» TASK REQUIREMENTS
Tally the lines in the rows below that contain the string "link", treating uppercase and lowercase as distinct. Reply with the number alone.

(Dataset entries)
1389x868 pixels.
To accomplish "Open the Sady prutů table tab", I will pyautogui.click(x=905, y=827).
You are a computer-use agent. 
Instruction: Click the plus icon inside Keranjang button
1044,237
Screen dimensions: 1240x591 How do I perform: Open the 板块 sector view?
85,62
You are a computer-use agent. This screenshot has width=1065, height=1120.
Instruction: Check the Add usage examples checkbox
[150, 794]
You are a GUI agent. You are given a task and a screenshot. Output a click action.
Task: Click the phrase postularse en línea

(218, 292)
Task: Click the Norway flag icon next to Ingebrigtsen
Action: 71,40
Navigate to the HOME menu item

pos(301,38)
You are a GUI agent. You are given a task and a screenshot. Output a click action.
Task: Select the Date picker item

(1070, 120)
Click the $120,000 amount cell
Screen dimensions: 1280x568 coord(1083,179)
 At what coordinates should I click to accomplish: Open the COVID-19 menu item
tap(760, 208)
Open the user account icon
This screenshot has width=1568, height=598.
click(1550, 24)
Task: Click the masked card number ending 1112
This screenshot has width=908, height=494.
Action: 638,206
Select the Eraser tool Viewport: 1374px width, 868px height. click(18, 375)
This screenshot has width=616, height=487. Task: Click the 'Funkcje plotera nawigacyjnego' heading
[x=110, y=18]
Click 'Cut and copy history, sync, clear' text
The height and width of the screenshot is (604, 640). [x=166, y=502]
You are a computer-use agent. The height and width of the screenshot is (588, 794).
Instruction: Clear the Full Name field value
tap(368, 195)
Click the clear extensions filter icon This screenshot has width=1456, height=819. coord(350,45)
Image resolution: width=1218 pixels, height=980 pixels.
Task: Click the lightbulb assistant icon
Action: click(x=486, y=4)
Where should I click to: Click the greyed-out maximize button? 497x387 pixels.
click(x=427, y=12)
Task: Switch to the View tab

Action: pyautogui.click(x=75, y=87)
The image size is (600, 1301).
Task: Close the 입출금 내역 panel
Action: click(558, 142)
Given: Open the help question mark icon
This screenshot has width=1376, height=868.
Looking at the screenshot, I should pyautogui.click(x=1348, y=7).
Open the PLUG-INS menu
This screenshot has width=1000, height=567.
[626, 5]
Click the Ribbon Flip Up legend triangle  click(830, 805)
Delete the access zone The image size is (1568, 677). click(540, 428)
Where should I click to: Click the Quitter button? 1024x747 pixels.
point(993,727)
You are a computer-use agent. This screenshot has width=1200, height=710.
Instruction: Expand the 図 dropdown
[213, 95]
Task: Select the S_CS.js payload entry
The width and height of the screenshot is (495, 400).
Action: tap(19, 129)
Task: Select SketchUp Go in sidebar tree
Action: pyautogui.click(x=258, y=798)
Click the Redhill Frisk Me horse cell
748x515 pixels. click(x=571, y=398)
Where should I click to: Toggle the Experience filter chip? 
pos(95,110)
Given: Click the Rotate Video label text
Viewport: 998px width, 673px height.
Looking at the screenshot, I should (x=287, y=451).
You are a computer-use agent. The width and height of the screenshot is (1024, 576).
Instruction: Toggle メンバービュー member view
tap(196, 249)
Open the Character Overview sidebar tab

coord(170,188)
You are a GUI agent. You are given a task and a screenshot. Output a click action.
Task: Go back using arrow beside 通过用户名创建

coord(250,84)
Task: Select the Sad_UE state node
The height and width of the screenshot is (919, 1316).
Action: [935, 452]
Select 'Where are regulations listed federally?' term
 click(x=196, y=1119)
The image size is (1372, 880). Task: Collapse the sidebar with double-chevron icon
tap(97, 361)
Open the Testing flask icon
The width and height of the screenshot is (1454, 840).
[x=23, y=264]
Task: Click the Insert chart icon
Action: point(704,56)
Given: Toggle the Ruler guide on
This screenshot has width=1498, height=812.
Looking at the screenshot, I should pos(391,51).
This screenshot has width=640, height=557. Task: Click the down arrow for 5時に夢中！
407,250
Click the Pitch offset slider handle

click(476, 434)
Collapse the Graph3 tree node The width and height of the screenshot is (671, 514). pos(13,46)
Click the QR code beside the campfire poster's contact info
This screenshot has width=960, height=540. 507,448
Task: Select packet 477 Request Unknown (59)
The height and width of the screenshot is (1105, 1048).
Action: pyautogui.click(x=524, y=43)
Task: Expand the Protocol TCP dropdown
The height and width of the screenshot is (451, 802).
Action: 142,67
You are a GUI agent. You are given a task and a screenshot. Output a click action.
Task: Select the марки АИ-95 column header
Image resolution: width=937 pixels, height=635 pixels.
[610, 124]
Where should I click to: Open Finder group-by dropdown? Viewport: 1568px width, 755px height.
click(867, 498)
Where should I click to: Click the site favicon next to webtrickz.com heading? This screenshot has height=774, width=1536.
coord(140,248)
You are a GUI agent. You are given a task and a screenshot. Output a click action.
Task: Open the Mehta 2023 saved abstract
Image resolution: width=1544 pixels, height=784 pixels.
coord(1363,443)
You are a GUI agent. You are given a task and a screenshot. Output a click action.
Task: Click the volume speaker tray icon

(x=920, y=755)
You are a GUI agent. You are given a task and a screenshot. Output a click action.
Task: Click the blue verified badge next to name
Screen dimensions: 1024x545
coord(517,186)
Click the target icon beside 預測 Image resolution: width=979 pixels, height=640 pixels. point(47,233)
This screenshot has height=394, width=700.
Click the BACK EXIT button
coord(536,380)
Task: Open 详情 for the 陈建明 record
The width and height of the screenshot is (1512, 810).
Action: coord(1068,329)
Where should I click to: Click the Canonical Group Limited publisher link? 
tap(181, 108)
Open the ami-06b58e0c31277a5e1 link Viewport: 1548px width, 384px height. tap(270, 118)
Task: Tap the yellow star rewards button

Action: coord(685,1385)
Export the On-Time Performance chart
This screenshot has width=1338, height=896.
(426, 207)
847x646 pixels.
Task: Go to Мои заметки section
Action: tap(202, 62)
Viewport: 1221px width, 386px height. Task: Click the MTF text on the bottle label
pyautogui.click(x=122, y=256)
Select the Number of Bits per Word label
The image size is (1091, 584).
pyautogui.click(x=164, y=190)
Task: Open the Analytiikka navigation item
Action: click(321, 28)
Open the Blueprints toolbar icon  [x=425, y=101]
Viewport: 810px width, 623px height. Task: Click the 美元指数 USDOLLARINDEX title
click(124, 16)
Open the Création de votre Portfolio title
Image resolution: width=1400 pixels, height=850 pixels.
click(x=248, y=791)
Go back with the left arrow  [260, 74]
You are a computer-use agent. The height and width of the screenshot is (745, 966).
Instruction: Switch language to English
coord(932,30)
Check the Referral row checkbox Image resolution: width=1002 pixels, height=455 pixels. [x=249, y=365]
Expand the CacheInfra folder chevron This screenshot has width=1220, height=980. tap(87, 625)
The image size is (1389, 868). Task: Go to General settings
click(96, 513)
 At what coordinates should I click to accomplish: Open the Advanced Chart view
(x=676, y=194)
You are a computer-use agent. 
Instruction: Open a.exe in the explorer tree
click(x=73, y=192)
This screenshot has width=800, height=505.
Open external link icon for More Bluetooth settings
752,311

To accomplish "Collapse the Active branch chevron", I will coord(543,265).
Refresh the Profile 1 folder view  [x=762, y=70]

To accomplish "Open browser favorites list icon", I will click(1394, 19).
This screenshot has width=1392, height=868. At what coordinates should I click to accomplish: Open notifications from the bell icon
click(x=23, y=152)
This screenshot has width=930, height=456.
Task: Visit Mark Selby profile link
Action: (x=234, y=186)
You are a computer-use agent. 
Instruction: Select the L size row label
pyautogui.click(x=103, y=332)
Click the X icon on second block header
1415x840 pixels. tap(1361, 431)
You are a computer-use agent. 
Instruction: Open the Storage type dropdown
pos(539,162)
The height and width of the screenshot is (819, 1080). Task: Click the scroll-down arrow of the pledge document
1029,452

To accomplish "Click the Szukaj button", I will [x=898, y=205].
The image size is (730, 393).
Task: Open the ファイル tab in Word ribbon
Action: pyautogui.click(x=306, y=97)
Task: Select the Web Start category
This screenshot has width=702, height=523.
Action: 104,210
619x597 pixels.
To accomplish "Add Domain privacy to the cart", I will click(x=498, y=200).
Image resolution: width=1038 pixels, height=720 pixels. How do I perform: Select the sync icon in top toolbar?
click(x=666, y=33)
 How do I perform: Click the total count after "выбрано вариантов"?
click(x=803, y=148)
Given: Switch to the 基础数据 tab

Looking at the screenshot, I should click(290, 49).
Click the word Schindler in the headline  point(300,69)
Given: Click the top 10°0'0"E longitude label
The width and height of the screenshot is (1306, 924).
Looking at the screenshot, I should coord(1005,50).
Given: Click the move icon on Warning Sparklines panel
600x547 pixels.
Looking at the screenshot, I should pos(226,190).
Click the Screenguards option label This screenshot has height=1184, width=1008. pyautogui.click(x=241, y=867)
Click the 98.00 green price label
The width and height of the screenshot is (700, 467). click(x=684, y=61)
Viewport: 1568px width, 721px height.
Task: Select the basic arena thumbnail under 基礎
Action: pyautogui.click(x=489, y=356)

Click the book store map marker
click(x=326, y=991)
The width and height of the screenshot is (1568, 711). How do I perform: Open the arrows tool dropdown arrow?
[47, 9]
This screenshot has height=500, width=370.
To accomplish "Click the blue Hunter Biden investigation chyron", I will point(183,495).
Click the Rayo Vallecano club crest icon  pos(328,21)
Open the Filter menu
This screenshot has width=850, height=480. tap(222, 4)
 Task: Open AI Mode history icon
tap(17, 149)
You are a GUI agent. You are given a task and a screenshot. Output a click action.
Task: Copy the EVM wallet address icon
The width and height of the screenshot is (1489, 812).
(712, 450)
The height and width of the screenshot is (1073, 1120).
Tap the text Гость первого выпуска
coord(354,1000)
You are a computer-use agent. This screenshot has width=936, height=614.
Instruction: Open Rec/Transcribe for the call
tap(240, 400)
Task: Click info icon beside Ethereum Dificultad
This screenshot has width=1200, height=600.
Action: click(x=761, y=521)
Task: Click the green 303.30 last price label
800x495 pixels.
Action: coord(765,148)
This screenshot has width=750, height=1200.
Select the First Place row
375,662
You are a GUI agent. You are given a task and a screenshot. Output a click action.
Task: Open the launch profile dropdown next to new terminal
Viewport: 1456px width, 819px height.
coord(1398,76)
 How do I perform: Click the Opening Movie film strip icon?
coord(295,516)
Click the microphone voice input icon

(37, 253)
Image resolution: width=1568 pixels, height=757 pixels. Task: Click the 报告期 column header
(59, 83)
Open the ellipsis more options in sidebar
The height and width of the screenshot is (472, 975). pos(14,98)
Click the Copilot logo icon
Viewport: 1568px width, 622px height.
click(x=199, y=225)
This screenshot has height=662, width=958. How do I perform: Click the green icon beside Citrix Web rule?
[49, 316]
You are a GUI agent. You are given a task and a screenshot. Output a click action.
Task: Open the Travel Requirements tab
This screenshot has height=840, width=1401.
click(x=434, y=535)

» WRITTEN REPLY
4